The idea was born out of some quick hallway brainstorming the Sunday after the earthquake between Wood and two fourth-grade teachers, Karen Meyers and Mary Carlisle Benson.

Meyers said the fourth-graders were amazing in their quick grasp of the situation in Haiti and their even more rapid-fire urge to respond.

"We took the idea back into the classroom, and 40 kids unanimously said yes," she said.

Last Wednesday, the five giggling girls gathered at the church to sell tickets and drum up support for the pancake supper during the regular Wednesday night dinner and Bible study.

Lillian Cochrane readily purchased a ticket.

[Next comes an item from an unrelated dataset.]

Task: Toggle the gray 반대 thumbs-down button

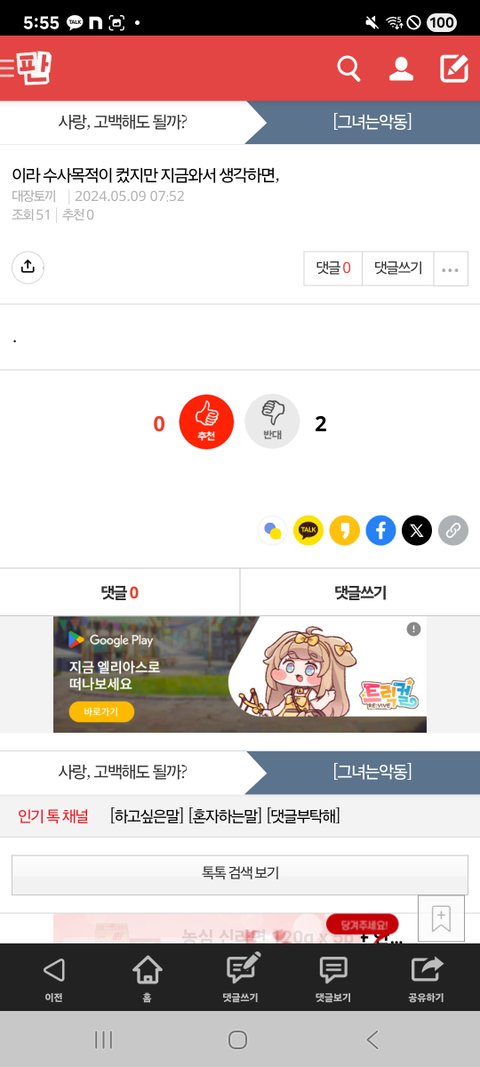Action: tap(272, 422)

"I had wondered where I could help Haiti as I watched the news," she said.

Ten-year-old Susan Ellis said it was hard to "think about what we have" in comparison to the poor children of Haiti, many of whom are now homeless.

But when the children, attired in red aprons, begin greeting guests this evening at 5:15 p.m. to serve up pancakes, grits and sausage, they will have a tangible sense of giving, Wood said.

They'll also have a lot of help.

Some dads will be at the grill flipping the pancakes, and Shandon member George McIntosh, a regular at the cash box during Wednesday night suppers, will help collect funds at the door.

It's the first time the fourth-graders have hosted such a dinner, he said. "Everybody needs a chance to do, to help, whatever the cause."